EXERCISE DETAILS >> Each of the following records is to be output exactly.

Records from a data source:

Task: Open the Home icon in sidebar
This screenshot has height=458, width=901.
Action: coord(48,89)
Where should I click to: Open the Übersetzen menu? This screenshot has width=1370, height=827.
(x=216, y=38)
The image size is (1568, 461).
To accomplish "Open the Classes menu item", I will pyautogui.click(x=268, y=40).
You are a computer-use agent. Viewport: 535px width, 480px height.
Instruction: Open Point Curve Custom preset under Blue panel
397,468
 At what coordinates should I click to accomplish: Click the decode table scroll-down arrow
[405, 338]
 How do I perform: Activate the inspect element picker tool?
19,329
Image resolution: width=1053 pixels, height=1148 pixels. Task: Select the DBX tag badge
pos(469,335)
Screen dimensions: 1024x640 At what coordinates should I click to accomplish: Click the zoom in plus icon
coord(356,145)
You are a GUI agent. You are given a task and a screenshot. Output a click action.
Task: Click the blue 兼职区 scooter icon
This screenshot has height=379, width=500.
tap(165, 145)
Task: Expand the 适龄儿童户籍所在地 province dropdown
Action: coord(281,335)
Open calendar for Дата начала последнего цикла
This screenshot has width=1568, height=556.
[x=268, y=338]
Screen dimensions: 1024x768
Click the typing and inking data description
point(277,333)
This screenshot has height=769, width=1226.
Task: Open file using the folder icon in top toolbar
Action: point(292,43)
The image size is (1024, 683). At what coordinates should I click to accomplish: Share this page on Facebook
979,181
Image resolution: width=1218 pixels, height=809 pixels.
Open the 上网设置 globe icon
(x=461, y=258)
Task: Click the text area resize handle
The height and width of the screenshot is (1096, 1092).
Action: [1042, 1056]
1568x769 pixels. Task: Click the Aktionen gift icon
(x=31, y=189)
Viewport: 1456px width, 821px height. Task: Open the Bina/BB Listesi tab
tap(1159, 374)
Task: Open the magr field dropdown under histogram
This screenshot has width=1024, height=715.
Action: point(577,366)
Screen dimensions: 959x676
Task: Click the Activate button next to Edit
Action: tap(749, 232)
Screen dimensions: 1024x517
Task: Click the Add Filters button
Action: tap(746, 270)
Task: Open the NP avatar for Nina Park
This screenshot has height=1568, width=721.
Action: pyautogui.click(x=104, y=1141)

SOLUTION FOR THIS TASK >>
Task: Open the Home icon in sidebar
This screenshot has height=458, width=901.
Action: coord(48,89)
Where should I click to: Open the Übersetzen menu? This screenshot has width=1370, height=827.
(x=216, y=38)
The image size is (1568, 461).
To accomplish "Open the Classes menu item", I will pyautogui.click(x=268, y=40).
You are a computer-use agent. Viewport: 535px width, 480px height.
Instruction: Open Point Curve Custom preset under Blue panel
397,468
 At what coordinates should I click to accomplish: Click the decode table scroll-down arrow
[405, 338]
 How do I perform: Activate the inspect element picker tool?
19,329
Image resolution: width=1053 pixels, height=1148 pixels. Task: Select the DBX tag badge
pos(469,335)
Screen dimensions: 1024x640 At what coordinates should I click to accomplish: Click the zoom in plus icon
coord(356,145)
You are a GUI agent. You are given a task and a screenshot. Output a click action.
Task: Click the blue 兼职区 scooter icon
This screenshot has height=379, width=500.
tap(165, 145)
Task: Expand the 适龄儿童户籍所在地 province dropdown
Action: coord(281,335)
Open calendar for Дата начала последнего цикла
This screenshot has width=1568, height=556.
[x=268, y=338]
Screen dimensions: 1024x768
Click the typing and inking data description
point(277,333)
This screenshot has height=769, width=1226.
Task: Open file using the folder icon in top toolbar
Action: point(292,43)
The image size is (1024, 683). At what coordinates should I click to accomplish: Share this page on Facebook
979,181
Image resolution: width=1218 pixels, height=809 pixels.
Open the 上网设置 globe icon
(x=461, y=258)
Task: Click the text area resize handle
The height and width of the screenshot is (1096, 1092).
Action: [1042, 1056]
1568x769 pixels. Task: Click the Aktionen gift icon
(x=31, y=189)
Viewport: 1456px width, 821px height. Task: Open the Bina/BB Listesi tab
tap(1159, 374)
Task: Open the magr field dropdown under histogram
This screenshot has width=1024, height=715.
Action: point(577,366)
Screen dimensions: 959x676
Task: Click the Activate button next to Edit
Action: tap(749, 232)
Screen dimensions: 1024x517
Task: Click the Add Filters button
Action: tap(746, 270)
Task: Open the NP avatar for Nina Park
This screenshot has height=1568, width=721.
Action: pyautogui.click(x=104, y=1141)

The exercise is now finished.